→ About this exercise:
Reproduce the entries that follow exactly, dropping each image.

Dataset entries
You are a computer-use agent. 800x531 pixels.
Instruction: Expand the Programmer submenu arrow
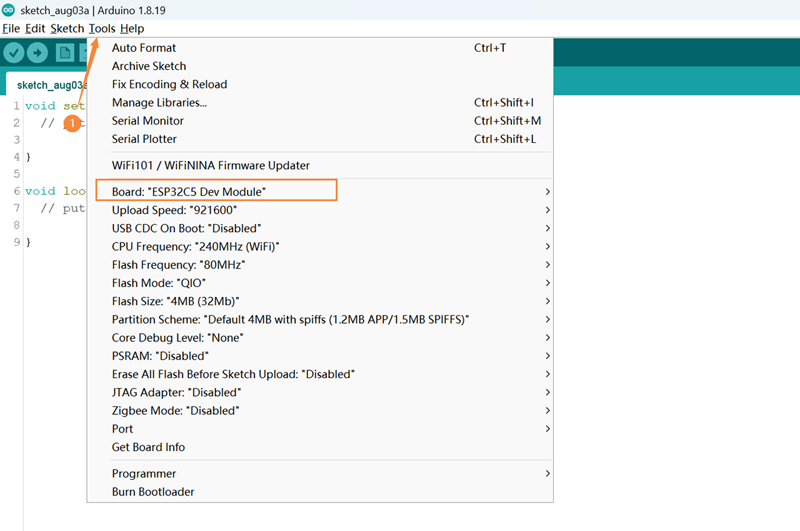tap(546, 473)
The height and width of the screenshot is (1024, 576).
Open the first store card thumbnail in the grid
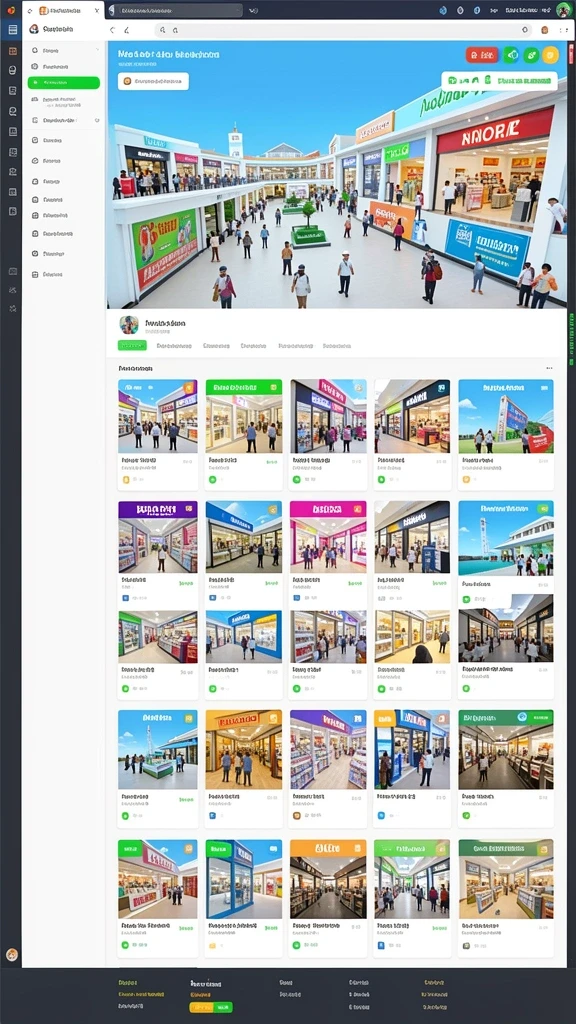click(158, 416)
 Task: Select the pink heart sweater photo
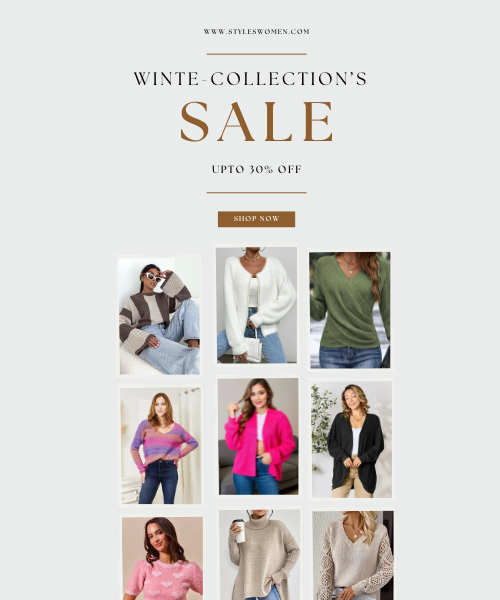163,559
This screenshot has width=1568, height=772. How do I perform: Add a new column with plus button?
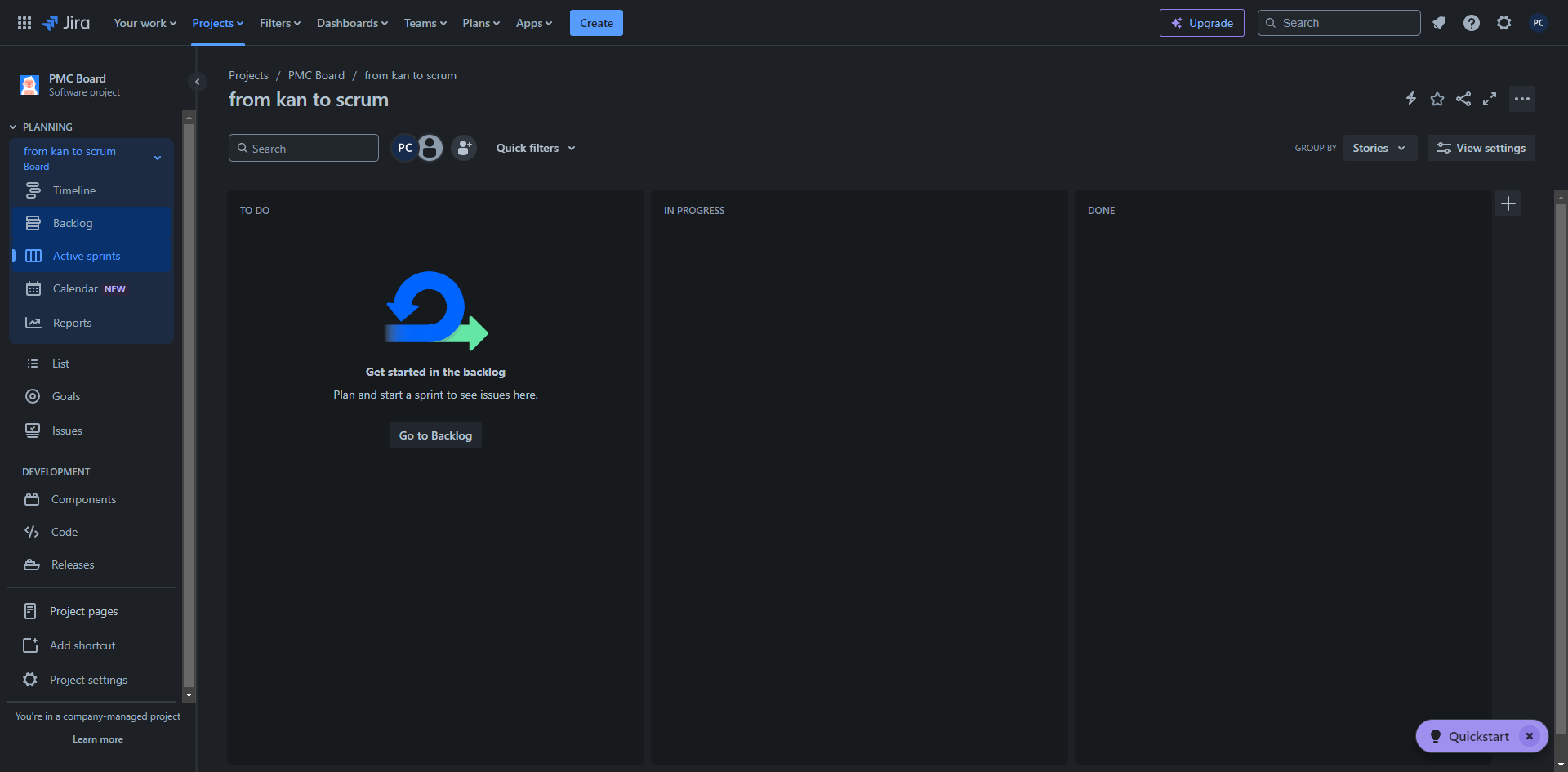(1508, 203)
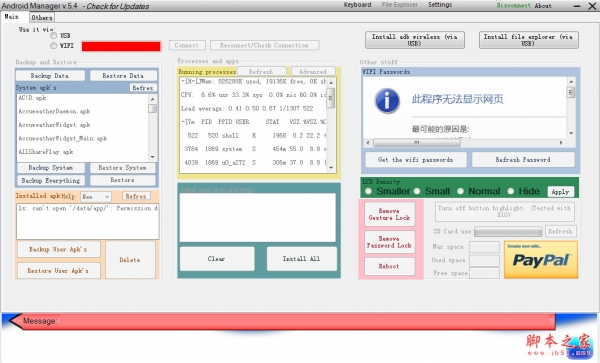Click down arrow of system apk list scrollbar
This screenshot has height=363, width=600.
[153, 157]
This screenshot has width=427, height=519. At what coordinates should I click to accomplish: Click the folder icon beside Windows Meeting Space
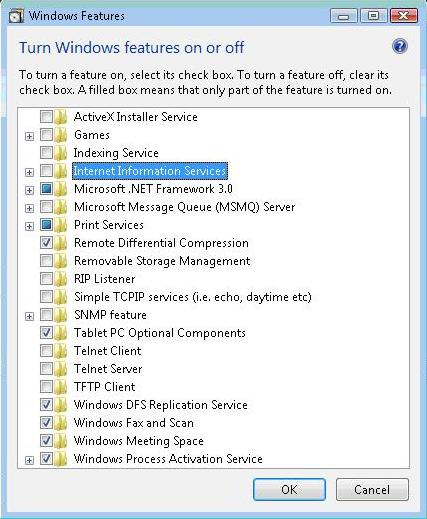click(x=61, y=441)
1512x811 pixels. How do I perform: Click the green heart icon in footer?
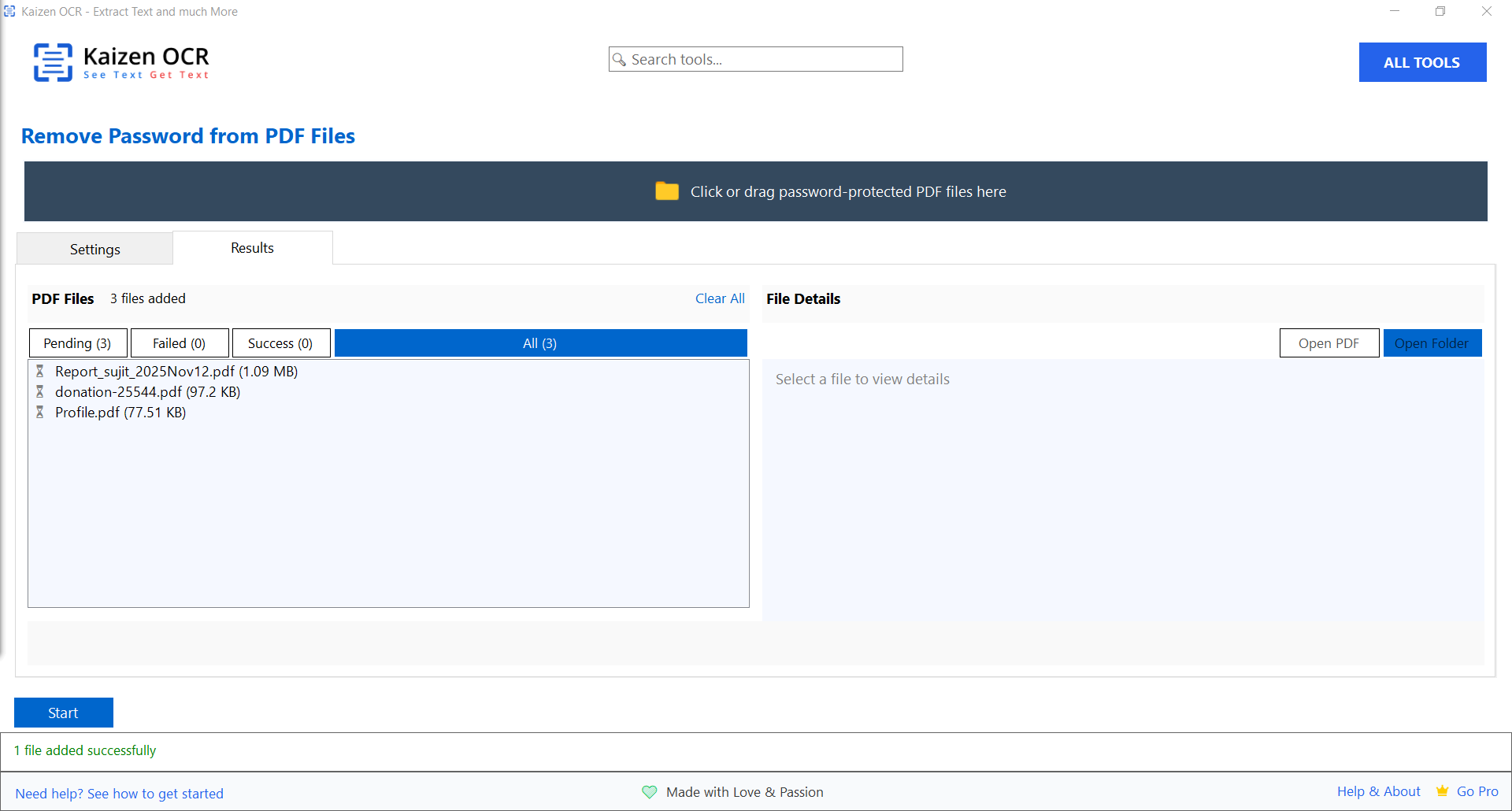click(649, 792)
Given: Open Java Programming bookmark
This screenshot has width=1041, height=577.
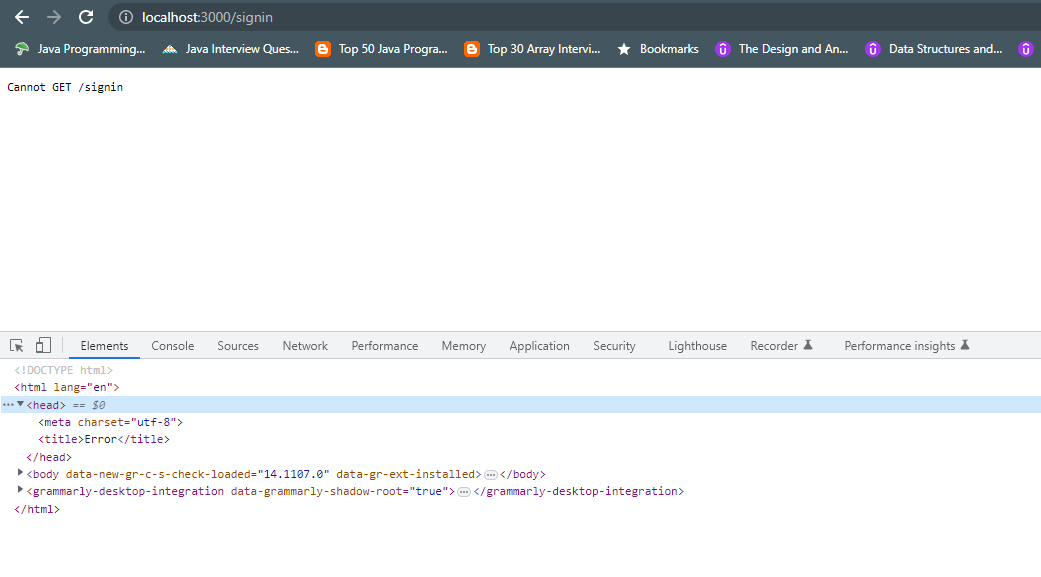Looking at the screenshot, I should pyautogui.click(x=80, y=48).
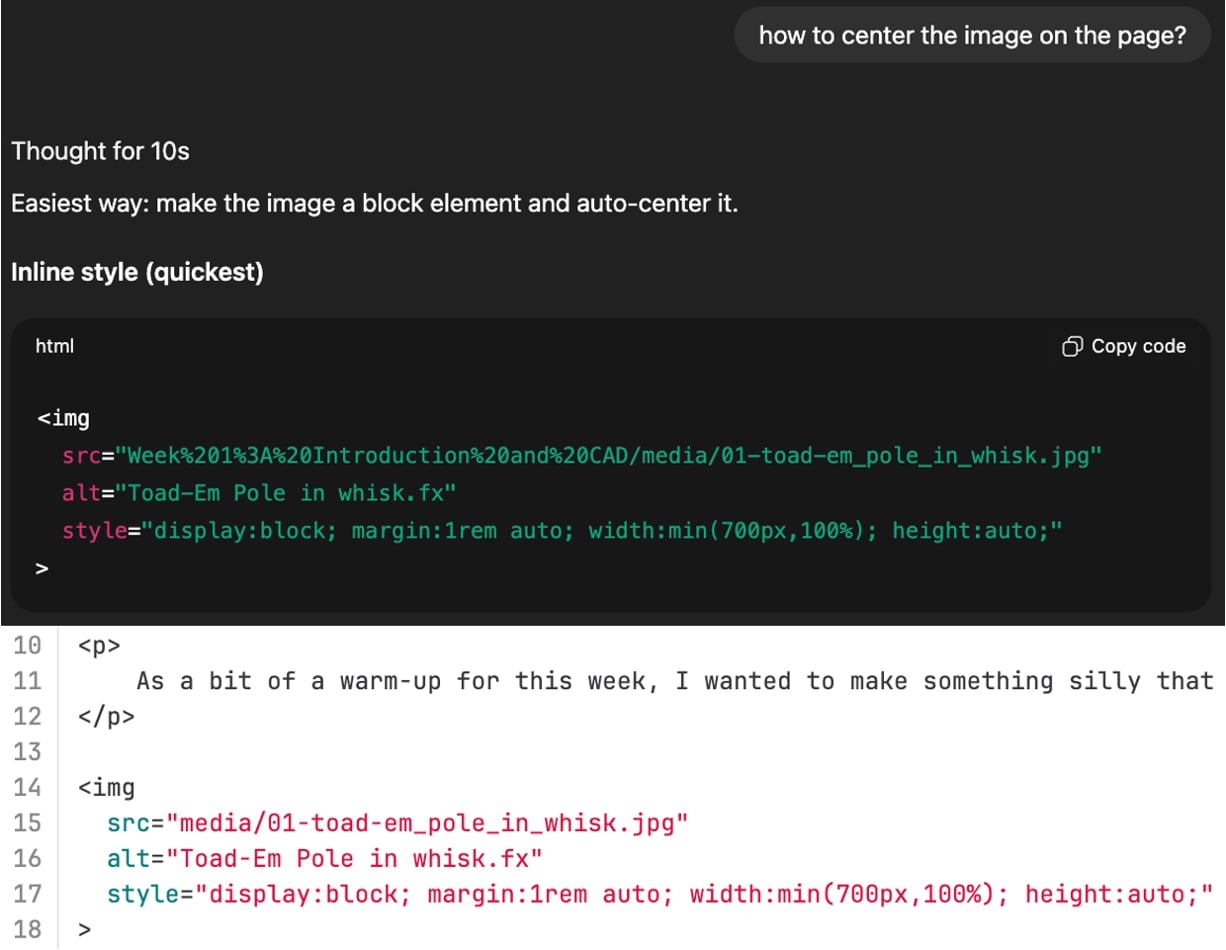The width and height of the screenshot is (1226, 950).
Task: Click line number 12 in the editor gutter
Action: click(27, 716)
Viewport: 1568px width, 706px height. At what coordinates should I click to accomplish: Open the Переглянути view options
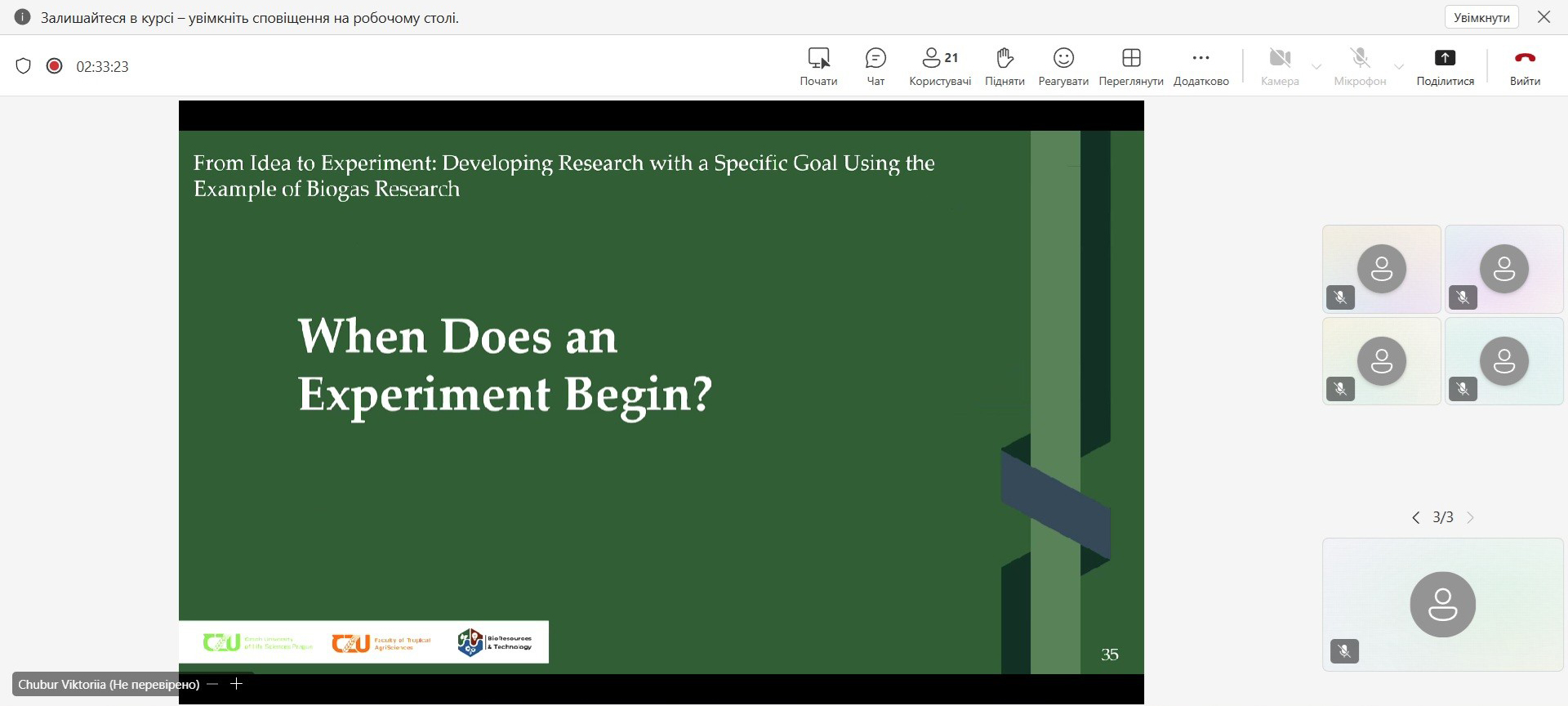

→ Output below:
You are a computer-use agent. 800x531 pixels.
Instruction: Expand the Programmer submenu arrow
tap(546, 473)
The height and width of the screenshot is (1024, 576).
Open the first store card thumbnail in the grid
click(158, 416)
 Task: Select the pink heart sweater photo
163,559
This screenshot has width=1568, height=772. How do I perform: Add a new column with plus button?
(1508, 203)
Click down arrow of system apk list scrollbar
This screenshot has height=363, width=600.
[153, 157]
This screenshot has width=427, height=519. At what coordinates should I click to accomplish: Click the folder icon beside Windows Meeting Space
click(x=61, y=441)
1512x811 pixels. How do I perform: Click the green heart icon in footer?
click(649, 792)
Given: Open Java Programming bookmark
This screenshot has width=1041, height=577.
Looking at the screenshot, I should pyautogui.click(x=80, y=48).
The width and height of the screenshot is (1226, 950).
Task: Click line number 12 in the editor gutter
Action: click(27, 716)
Viewport: 1568px width, 706px height. At what coordinates should I click to accomplish: Open the Переглянути view options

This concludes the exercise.